• Extrait choisi
^^^^^^^^
Étude sémantico-politique d’un concept : l’apartheid et sa mutation discursive

Panneau de la plage de Durban en Afrique du Sud (1989)

Il existe une tension entre l’histoire comme discipline, cherchant à se fonder sur des sources et tendant à l’objectivité factuelle, et l’histoire comme récit idéologique, servant à exalter des causes, à fustiger des adversaires et à justifier une action politique. Dans ce dernier cas, le récit prétend à une vérité légitimante et l’histoire se confond avec une vaste entreprise rhétorique consistant à organiser le réel en fonction de catégories mythéologiques : victoires, conquêtes, résistances se déclinent alors selon des jugements de valeurs qui versent volontiers dans le manichéisme. Les notions y sont alors porteuses d’interprétations dont la circulation permet la validation. L’enjeu de l’histoire comme propagande est de réussir à diffuser les interprétations qui conviennent à un pouvoir. Comme le rappelle Jean-Pierre Faye, « il existe, dans l’histoire un effet de production d’action par le récit »[1].

 

On constate ainsi que l’accusation de colonisation, de racisme, d’apartheid est devenue un procédé narratif permettant de condamner l’Occident et de le pétrifier dans une culpabilité qui l’affaiblit et le rend perméable à des influences étrangères. Ces accusations sont plus particulièrement dirigées contre Israël, au point de miner sa légitimité nationale et culturelle. De fait, la consultation d’un moteur de recherche fait apparaître, en tout premier lieu, le mot apartheid en collocation avec Israël et non pas avec l’Afrique du Sud, ni d’ailleurs avec aucun autre pays pratiquant une discrimination juridique entre ses populations. Le concept d’apartheid est bien l’un des outils de la réprobation d’Israël. Il est même désormais un lieu commun discursif indissociable d’Israël dans le discours militant dont l’objectif est d’en faire une réalité narrative irrémédiable. Il faut pourtant revenir sur la singularité historique de l’apartheid pour en concevoir l’unicité culturelle.
^^^^^^^^
• Consignes
a: Reprenez plus brièvement, en quelques phrases, le paragraphe de l'extrait sur l'apartheid qui commence par « On constate ainsi », sans perdre ses idées principales.
b: D'après l'extrait sur l'apartheid, à quel pays un moteur de recherche associe-t-il en premier le mot apartheid ?
c: Poursuivez l'extrait sur l'apartheid à la suite de sa dernière phrase.

• Documents fournis
^^^^^^^^
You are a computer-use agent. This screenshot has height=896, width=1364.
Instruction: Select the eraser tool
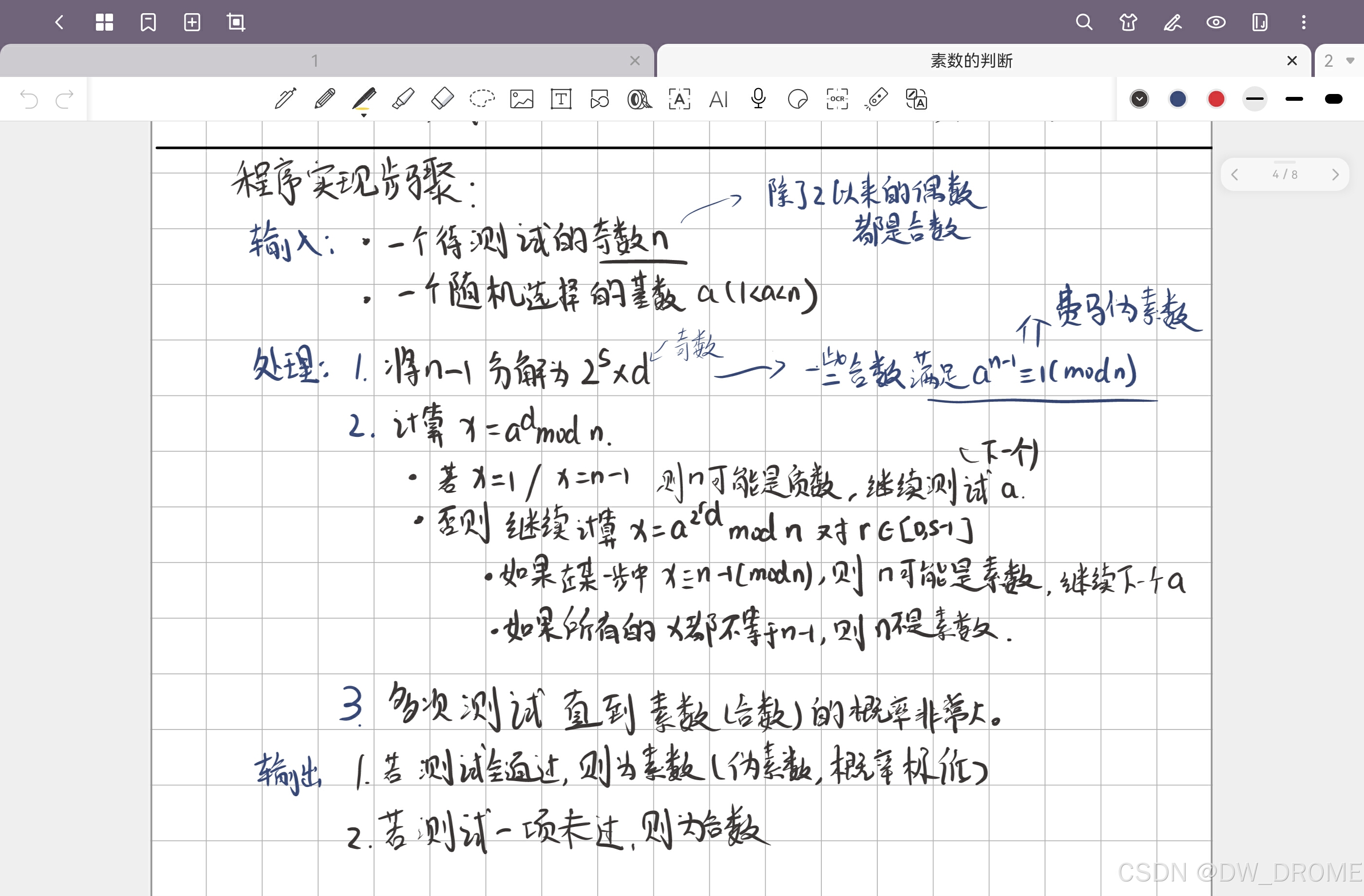[442, 99]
^^^^^^^^
• Réponses par tâche
a: Les accusations de colonisation, de racisme et d'apartheid sont devenues un procédé narratif qui condamne l'Occident et l'enferme dans une culpabilité qui l'affaiblit. Elles visent surtout Israël et minent sa légitimité nationale et culturelle. Un moteur de recherche associe d'abord le mot apartheid à Israël, et non à l'Afrique du Sud ou à un autre pays pratiquant une discrimination juridique. Ce concept sert à réprouver Israël et il est devenu, dans le discours militant, un lieu commun lié à ce pays. Il faut donc revenir sur la singularité historique de l'apartheid.

b: À Israël, et non à l'Afrique du Sud.

c:
 

Origines historiques

Le mot apartheid provient de l’afrikaans, langue dérivée du néerlandais, développée par les Boers, colons installés au XVIIe siècle au Cap de Bonne Espérance, qui n’est alors qu’un comptoir commercial tenu par la Compagnie néerlandaise des Indes orientales. Dès le XVIIIe siècle, les Boers viennent à se considérer comme Afrikaners, c’est-à-dire à se distinguer des Néerlandais de métropole : ils vont alors s’opposer à la Compagnie dont l’administration coloniale dépend de ce qu’on appelle alors les Provinces-Unies. Le Cap et sa région passent progressivement sous contrôle de la Grande-Bretagne à la fin du XVIIIe siècle qui désire ainsi contrer l’influence régionale de Napoléon. Les Pays-Bas ne voient le jour qu’en 1815, à la suite de Traité de Paris qui signe la fin de l’Empire napoléonien après la bataille de Waterloo. Dans le contexte des guerres anglaises contre les Zoulous entre 1876 et 1879, se développera la rébellion des Boers contre le pouvoir anglais. Les « Guerres des Boers », contre le pouvoir colonial anglais en 1880 et 1899 mèneront au statut de dominion en 1910 et à l’indépendance en 1961. L’Afrique du Sud est, de fait, une colonie émancipée de sa tutelle néerlandaise puis britatnnique.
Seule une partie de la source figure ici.